The standard of training you receive naturally depends on who you get to do your instruction. Most of the guys I know who instruct on these jets uphold a pretty good standard but there are a couple of dodgy ones too. Let’s face it, nobody who owns these expensive machines is going to let a dill use their aircraft. What you need to realise is that to be a competent jet pilot requires a high level of self-discipline, near enough is not good enough. If you don’t have pride in your ability to fly an aircraft as precisely as you can then you are going to struggle in a jet. Contrary to what you might think, the ability to fly smoothly is the hallmark of a good jet pilot as this preserves valuable energy. Once you have shown competency in handling the aircraft in normal phases of flight you will move on to the emergency side of your training which will test you out considerably. Typical forced landing patterns use a high key (first aiming window for success) of 3,500 feet and a low key (last aim point for success) of around 1,500 – 2,000 feet.

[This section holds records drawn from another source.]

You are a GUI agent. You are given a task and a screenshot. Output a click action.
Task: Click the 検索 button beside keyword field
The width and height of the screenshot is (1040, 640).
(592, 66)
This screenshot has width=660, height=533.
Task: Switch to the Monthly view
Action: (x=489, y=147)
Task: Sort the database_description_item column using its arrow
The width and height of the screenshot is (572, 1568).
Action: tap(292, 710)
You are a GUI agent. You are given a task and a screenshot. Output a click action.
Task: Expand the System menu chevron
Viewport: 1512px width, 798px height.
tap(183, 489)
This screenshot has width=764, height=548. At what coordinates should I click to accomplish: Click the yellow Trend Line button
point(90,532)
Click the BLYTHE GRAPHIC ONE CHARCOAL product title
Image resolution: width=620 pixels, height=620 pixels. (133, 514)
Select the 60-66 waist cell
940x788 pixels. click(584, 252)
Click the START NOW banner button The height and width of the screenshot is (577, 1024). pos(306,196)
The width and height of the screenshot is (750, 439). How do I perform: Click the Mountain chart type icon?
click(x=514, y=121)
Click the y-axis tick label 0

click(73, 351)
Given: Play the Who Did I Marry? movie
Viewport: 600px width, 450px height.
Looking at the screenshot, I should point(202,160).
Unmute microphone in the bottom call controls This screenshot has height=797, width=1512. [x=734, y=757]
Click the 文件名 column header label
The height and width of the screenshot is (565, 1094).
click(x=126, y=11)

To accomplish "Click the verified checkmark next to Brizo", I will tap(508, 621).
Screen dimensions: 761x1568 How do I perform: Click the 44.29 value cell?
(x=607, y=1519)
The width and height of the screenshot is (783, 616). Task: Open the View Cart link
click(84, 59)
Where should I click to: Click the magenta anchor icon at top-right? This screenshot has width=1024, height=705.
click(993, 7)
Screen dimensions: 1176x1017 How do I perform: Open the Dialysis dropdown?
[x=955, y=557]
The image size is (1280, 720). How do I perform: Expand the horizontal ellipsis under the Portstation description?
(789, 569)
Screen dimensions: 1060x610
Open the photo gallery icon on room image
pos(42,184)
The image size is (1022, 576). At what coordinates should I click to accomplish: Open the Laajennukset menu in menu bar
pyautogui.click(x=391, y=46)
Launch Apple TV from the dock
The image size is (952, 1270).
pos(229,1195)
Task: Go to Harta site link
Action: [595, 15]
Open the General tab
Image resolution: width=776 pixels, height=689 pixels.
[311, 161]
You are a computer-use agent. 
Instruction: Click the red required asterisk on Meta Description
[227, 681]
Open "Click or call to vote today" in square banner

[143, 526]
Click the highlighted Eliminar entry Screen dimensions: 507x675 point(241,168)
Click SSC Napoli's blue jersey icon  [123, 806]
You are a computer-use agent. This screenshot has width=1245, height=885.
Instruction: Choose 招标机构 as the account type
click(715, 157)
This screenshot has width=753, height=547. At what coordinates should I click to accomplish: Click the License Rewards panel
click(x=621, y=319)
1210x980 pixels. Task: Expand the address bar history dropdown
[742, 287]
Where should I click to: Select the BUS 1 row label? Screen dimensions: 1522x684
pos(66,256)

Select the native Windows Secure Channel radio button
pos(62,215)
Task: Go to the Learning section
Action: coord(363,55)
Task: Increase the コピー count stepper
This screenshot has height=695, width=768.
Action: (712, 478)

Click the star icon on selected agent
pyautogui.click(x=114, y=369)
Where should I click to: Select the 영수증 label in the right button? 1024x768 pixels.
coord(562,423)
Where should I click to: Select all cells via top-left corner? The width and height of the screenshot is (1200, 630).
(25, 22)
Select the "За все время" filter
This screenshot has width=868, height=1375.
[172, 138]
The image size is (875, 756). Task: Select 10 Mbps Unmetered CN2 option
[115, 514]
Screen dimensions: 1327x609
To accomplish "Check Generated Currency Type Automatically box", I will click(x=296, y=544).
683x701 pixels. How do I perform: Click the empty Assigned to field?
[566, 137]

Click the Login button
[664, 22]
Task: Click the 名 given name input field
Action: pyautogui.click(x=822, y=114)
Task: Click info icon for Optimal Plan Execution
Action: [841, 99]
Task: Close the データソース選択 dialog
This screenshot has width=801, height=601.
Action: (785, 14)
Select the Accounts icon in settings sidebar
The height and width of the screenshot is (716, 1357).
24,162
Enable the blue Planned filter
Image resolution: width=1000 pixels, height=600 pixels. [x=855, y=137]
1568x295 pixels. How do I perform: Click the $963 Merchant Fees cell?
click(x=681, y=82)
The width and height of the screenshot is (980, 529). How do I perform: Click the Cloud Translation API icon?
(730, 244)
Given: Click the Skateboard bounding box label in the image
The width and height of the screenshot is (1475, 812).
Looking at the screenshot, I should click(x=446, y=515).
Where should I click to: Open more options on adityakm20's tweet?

In the end it is a judgement exercise that you will need to get very good at because the ejection seats are not armed in all of the jet warbirds operating today (Temora Aviation Museum jets excluded) as they are prohibitively expensive to maintain and extremely dangerous. After getting comfortable with the forced landing and the glide performance the next hurdle is the turn back following an engine failure after take off. The turn back is a wingover with the express purpose of positioning for a landing back on the reciprocal runway from which you departed and is not for the faint hearted. It requires a deft touch and good feel for the aircraft as the manoeuvre is conducted at the maximum lift of the wing called the buffet. This is a complex manoeuvre requiring a lot of forethought of all the considerations and also a lot of practice. You will also be required to commit a number of emergency procedures to memory so that you can act quickly in an emergency, particularly inflight engine relight/restart procedures. In a nutshell it is not easy transitioning to jet aircraft. There are a lot of different considerations that need to be mastered if you are going to become a safe and efficient operator of these marvelous aircraft. Good luck.